__WHAT THE EXERCISE ASKS__
How many lines in the items below contain the string "coordinates", matching case exactly? Reply with the number alone.

__PROVIDED DATA__
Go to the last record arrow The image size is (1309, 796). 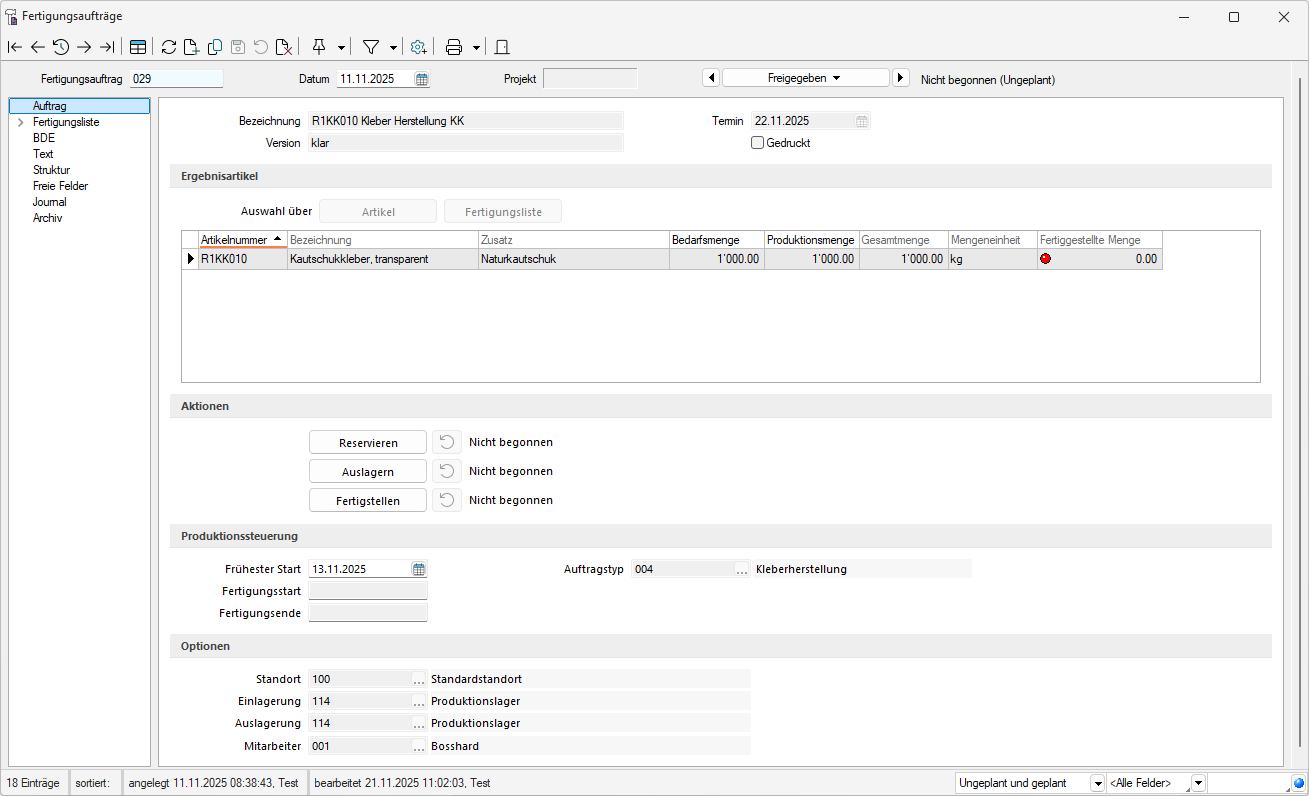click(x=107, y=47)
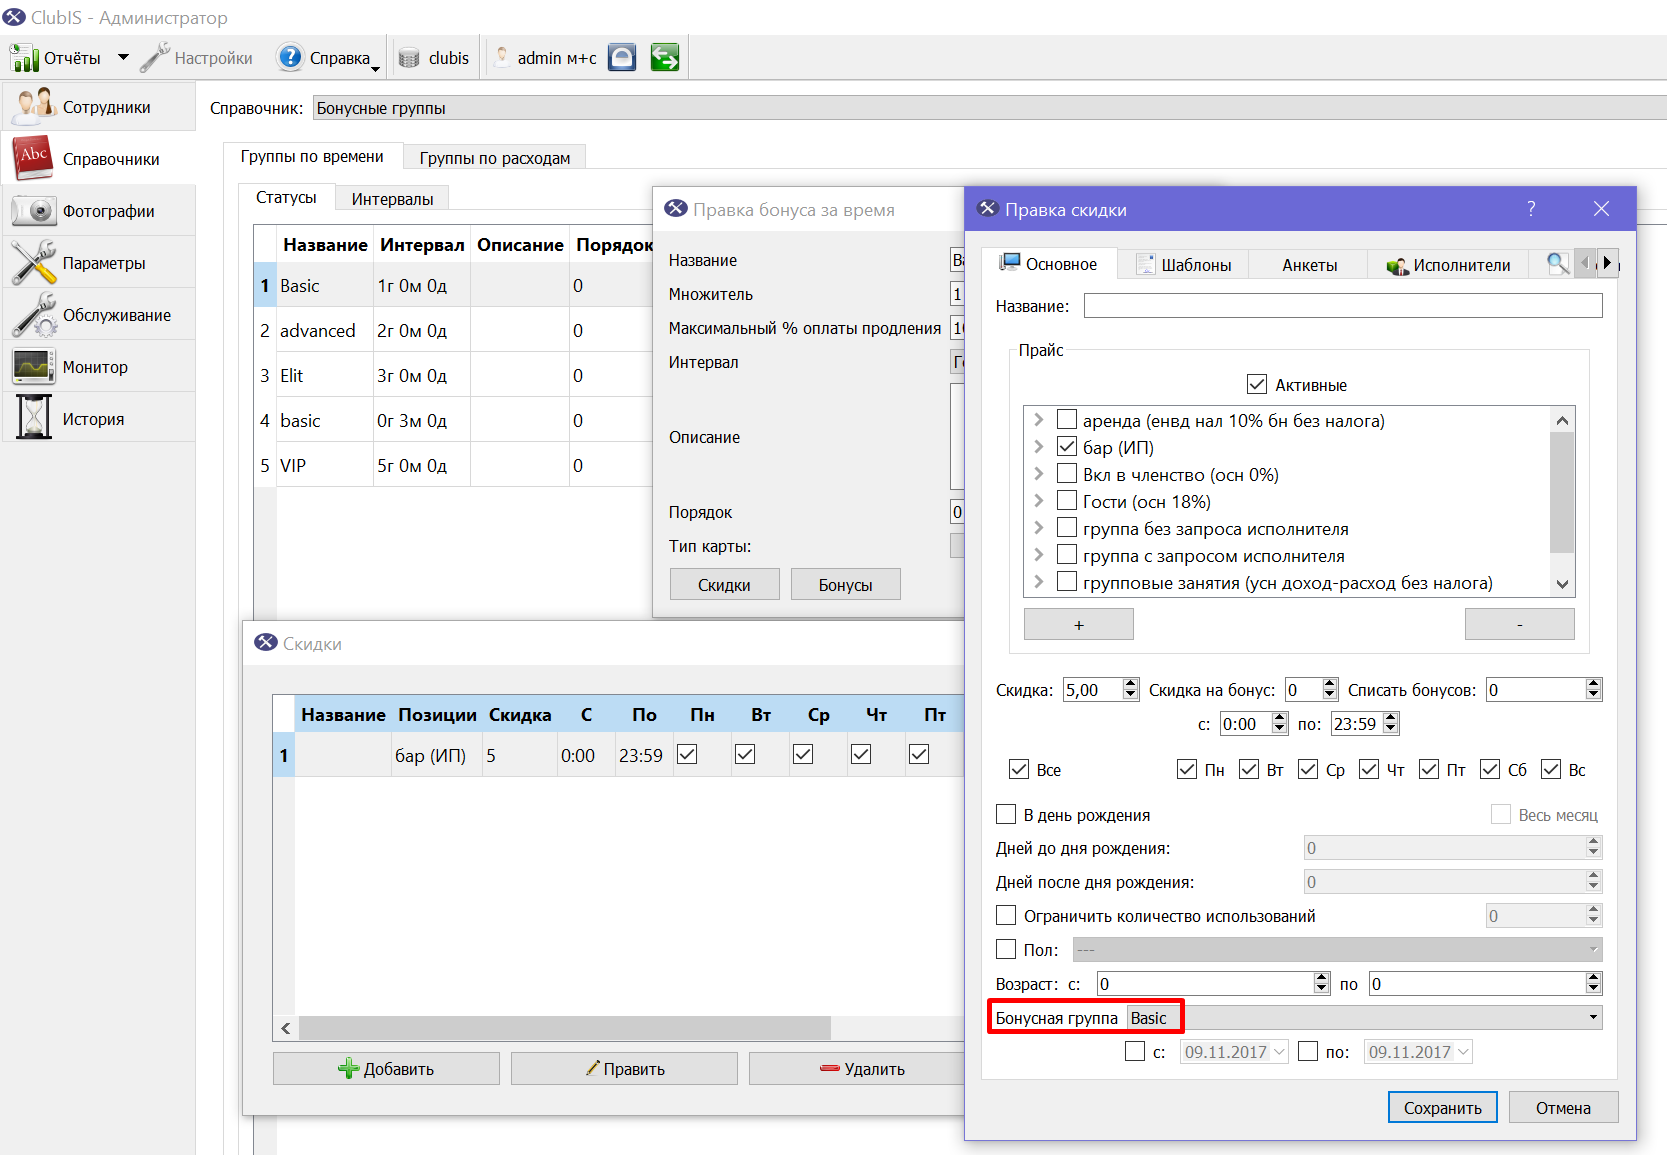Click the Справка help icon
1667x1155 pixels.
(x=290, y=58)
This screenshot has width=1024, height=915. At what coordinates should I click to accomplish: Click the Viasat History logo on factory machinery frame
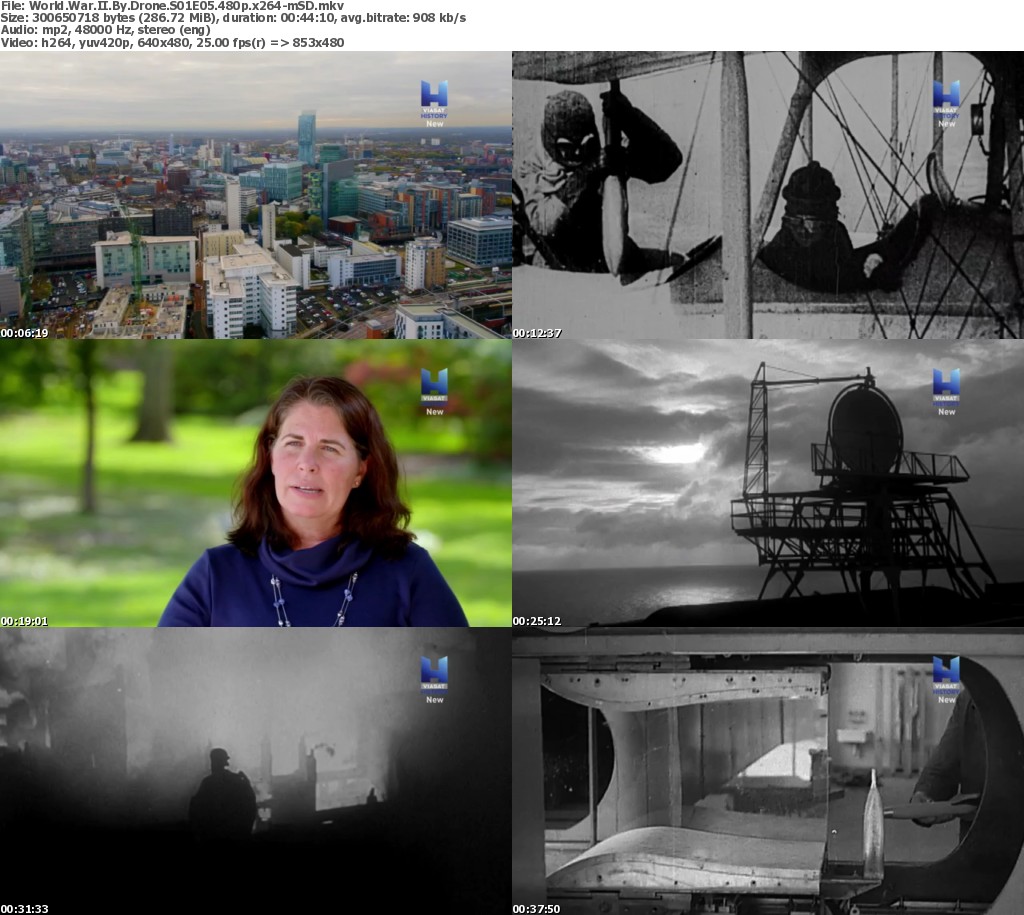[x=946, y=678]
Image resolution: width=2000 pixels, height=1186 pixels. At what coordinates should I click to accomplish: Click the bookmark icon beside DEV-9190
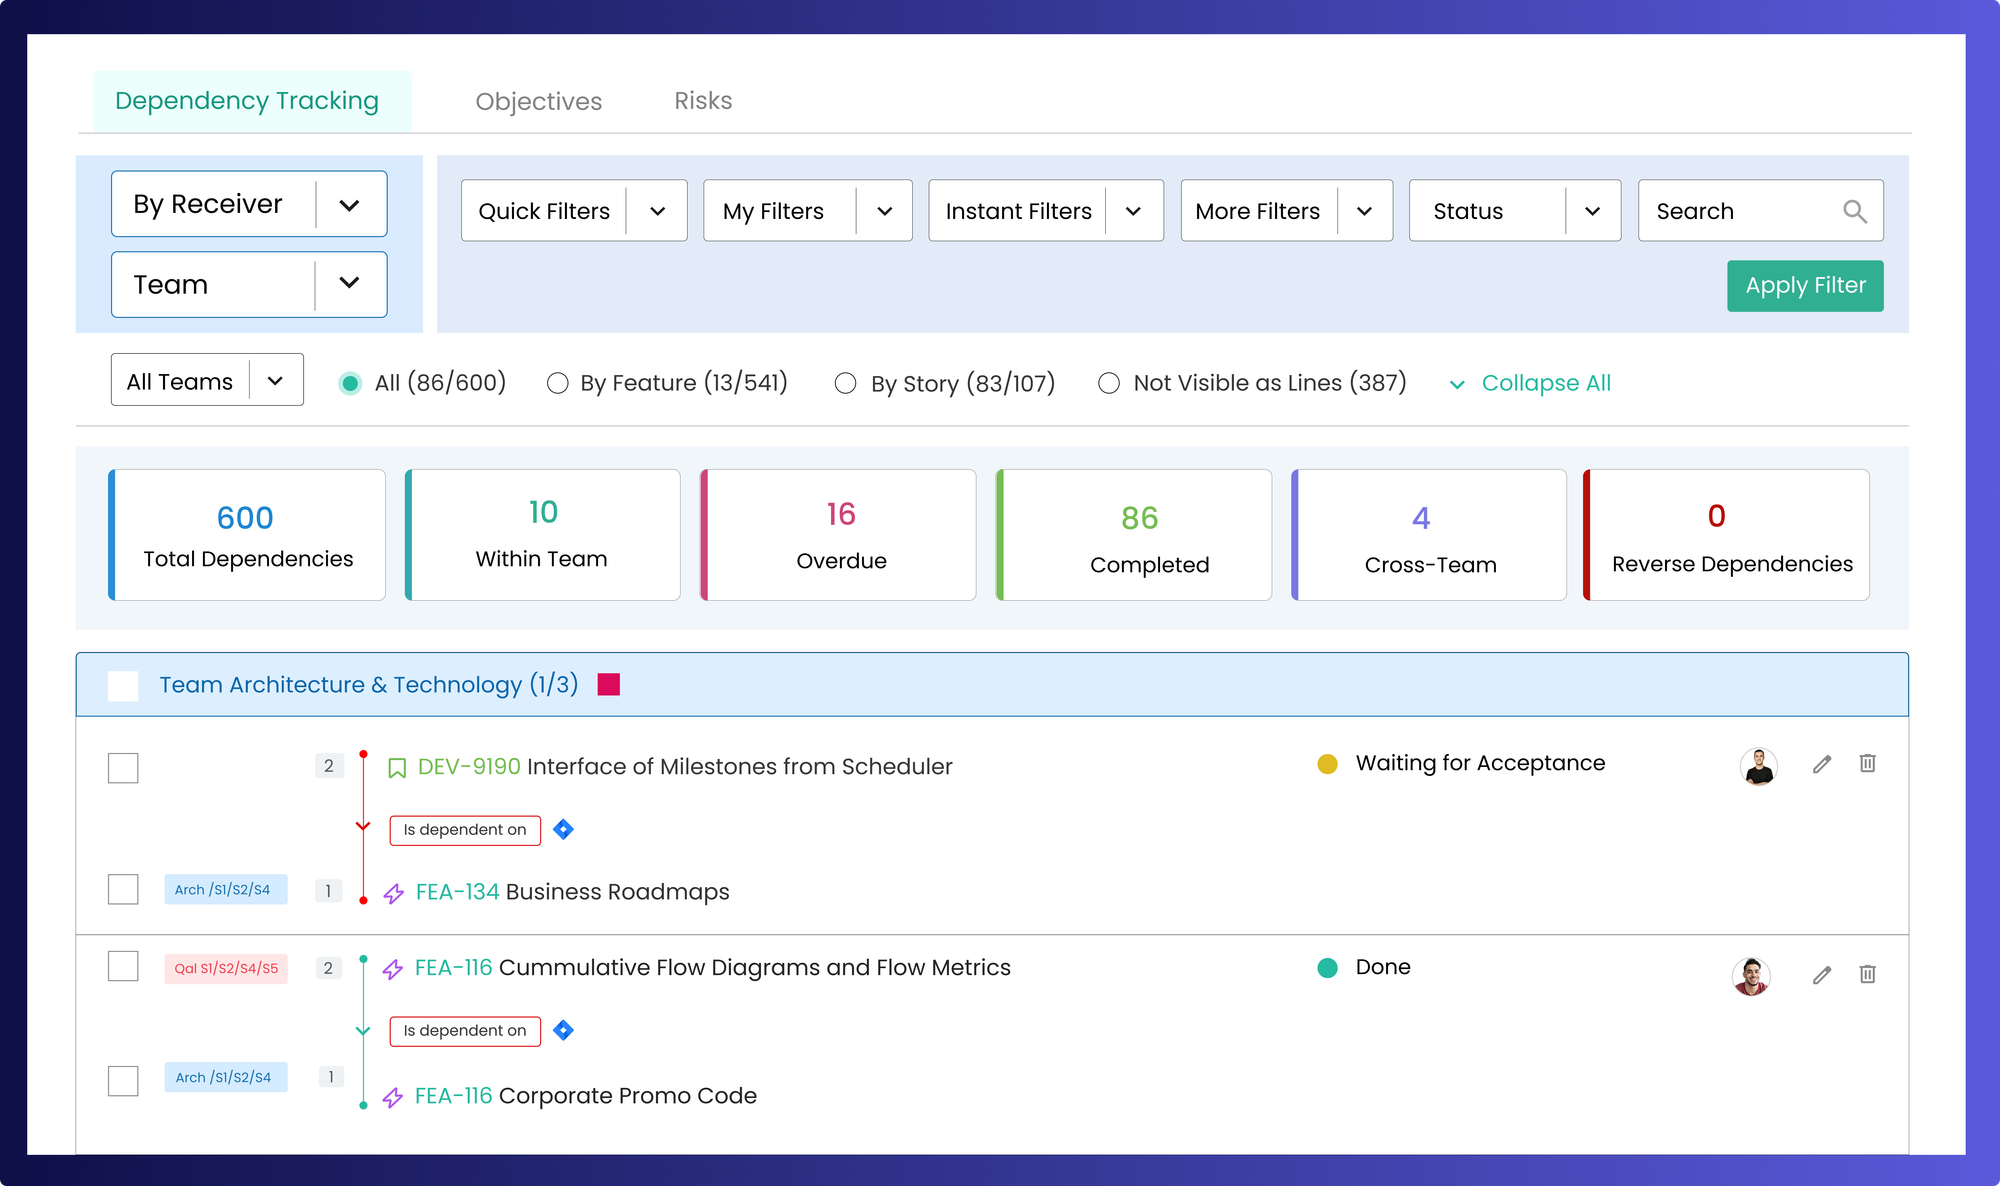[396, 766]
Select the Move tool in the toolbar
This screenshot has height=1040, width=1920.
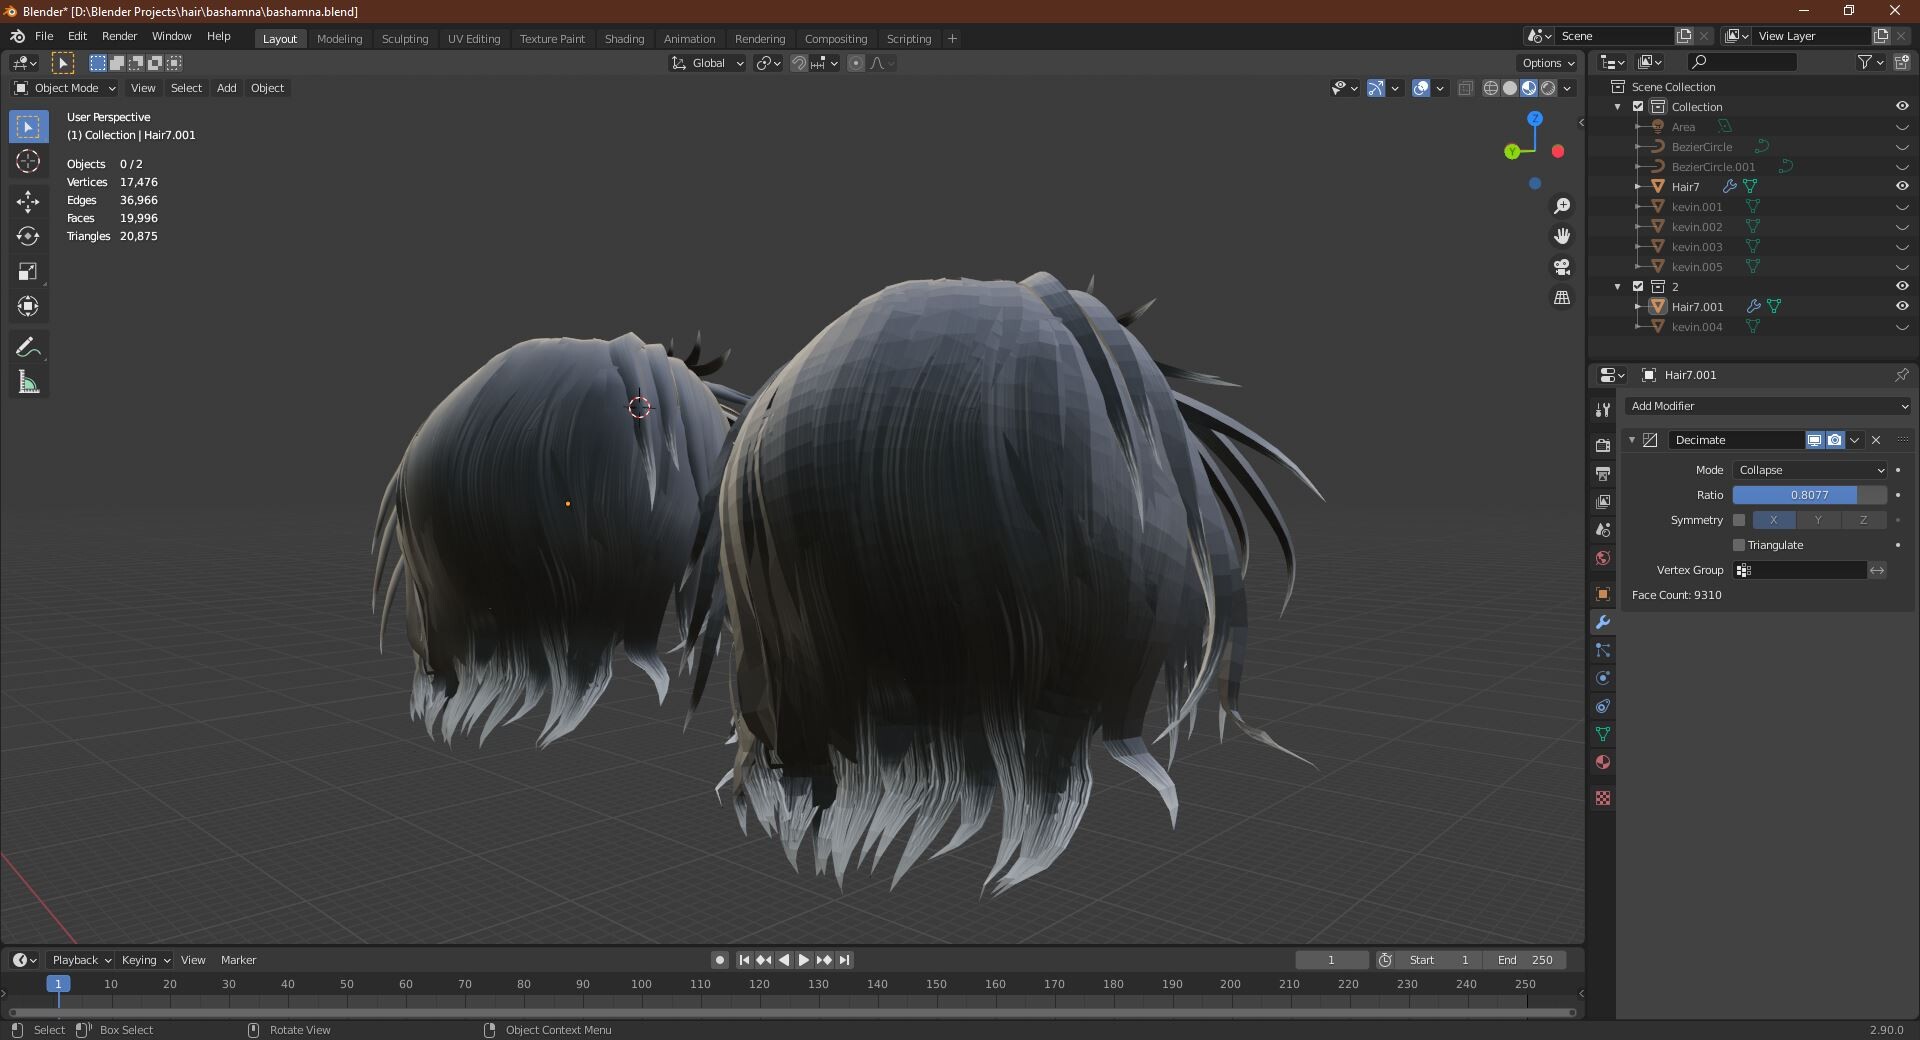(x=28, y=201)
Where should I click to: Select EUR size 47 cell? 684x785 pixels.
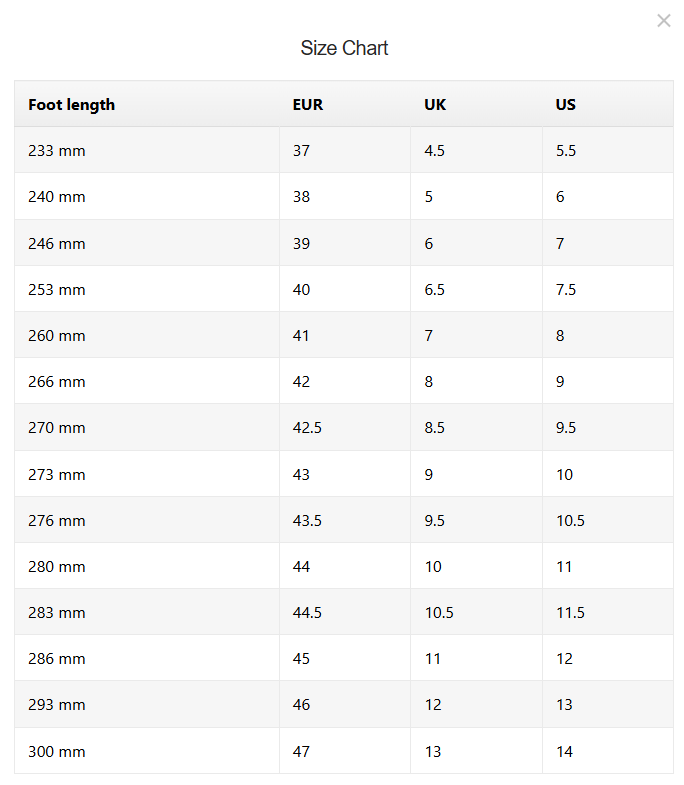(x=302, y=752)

__SOLUTION TO THE EXERCISE__
2